Still when I read a CBS News blog post by Maria Gavrilovic on a Barack Obama campaign stop at a Los Angeles technical college earlier today describing his speech to a "predominantly African-American and Latino crowd," the heart soared. Again.
No. It wasn't necessarily because he used the word "gay" in his speech (as in gays are part of the community that he hopes to represent when he becomes the President of the United States), which he did. In front of what some would consider a non-gay friendly environment. Yet again (btw - blogger Chris Crain has an interesting post on Barack's usage of the g-word in his speeches).
No, it wasn't that.
It was that in a week that saw media ratchet up the interpretation that Latinos might not vote for Obama based on his race (I wrote about it on Tuesday), here's what Barack told the mostly black and Latino crowd:
Over the past few weeks, we've heard some cynical talk about how black folks and white folks and Latinos cannot come together.
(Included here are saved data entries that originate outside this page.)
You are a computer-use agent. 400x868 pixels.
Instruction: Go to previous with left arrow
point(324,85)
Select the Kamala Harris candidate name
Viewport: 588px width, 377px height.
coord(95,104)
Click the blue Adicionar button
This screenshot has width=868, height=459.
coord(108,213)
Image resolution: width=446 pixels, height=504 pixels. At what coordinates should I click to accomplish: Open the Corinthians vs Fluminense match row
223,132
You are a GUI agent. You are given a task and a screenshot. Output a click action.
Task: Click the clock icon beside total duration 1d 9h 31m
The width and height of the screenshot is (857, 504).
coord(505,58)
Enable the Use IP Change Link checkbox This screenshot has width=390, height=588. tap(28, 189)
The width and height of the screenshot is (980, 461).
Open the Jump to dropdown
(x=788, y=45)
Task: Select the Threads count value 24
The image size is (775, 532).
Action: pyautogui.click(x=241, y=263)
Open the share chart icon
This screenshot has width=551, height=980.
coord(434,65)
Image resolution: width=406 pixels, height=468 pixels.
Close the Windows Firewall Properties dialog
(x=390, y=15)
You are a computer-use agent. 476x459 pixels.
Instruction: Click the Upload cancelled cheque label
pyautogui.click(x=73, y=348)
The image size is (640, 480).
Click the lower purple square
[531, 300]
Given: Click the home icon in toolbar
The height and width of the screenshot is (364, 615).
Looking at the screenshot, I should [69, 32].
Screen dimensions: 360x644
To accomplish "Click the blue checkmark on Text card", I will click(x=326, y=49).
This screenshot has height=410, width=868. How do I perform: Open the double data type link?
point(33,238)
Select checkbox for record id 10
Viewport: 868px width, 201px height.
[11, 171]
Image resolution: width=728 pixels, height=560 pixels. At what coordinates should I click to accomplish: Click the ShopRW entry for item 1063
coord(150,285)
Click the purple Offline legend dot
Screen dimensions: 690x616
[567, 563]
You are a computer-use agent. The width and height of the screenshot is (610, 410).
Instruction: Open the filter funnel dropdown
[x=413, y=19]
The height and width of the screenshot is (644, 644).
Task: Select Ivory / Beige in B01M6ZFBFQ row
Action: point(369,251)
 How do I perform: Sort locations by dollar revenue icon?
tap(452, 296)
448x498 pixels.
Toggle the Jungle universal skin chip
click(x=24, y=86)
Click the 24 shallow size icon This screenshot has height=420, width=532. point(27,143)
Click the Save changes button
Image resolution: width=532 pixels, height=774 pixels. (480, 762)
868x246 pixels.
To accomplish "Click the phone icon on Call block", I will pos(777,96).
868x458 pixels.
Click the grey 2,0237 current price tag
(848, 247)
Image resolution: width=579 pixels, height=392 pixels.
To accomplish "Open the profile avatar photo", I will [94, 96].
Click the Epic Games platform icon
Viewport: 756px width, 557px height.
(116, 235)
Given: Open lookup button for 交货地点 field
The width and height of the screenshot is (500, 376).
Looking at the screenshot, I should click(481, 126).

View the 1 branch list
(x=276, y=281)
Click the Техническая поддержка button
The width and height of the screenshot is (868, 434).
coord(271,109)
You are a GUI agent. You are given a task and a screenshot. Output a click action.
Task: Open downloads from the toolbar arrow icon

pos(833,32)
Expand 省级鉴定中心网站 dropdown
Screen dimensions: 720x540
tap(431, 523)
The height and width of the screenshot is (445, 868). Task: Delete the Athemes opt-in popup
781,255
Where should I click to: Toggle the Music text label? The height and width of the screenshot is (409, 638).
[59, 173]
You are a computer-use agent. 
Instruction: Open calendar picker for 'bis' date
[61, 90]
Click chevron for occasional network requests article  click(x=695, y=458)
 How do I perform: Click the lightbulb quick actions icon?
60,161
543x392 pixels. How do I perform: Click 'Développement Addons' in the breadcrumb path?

We've heard it before. We've heard talk about the so-called black-brown divide, and whenever I hear this I take it seriously because im reminded of Latino brothers and sisters that I worked alongside on the streets of Chicago more than two decades ago.And on his father's immigrant experience:
We have to stop letting those in power turn us against each other. No place do I see this more than in our immigration debate. I am tired of people of people using this as a political football. We need to solve this problem.
My father when he came here, he didn’t look like you know - he didn’t look like he stepped off the Mayflower. But we have to remember the history of immigration in this country. When the Irish first came, people were anti-Irish, when the Italians first came, people were anti-Italian and so we’ve got to remember our own past history. And let me remind everybody that not everybody who came in through Ellis Island had their papers in order.Yes, I get that he's going for the Latino vote in California. But this is damn fine oratory at that.
I know some gay immigration rights activists out there are not happy that Obama, as a Senator, has yet to endorse the Uniting Americans Families Act or UAFA (which would allow for US citizens to sponsor their foreign-born same-sex partners for immigration as heterosexual partners can through marriage). Neither has Hillary Clinton. And there definitely should be more pressure on both raise their commitment on behalf of bi-national couples.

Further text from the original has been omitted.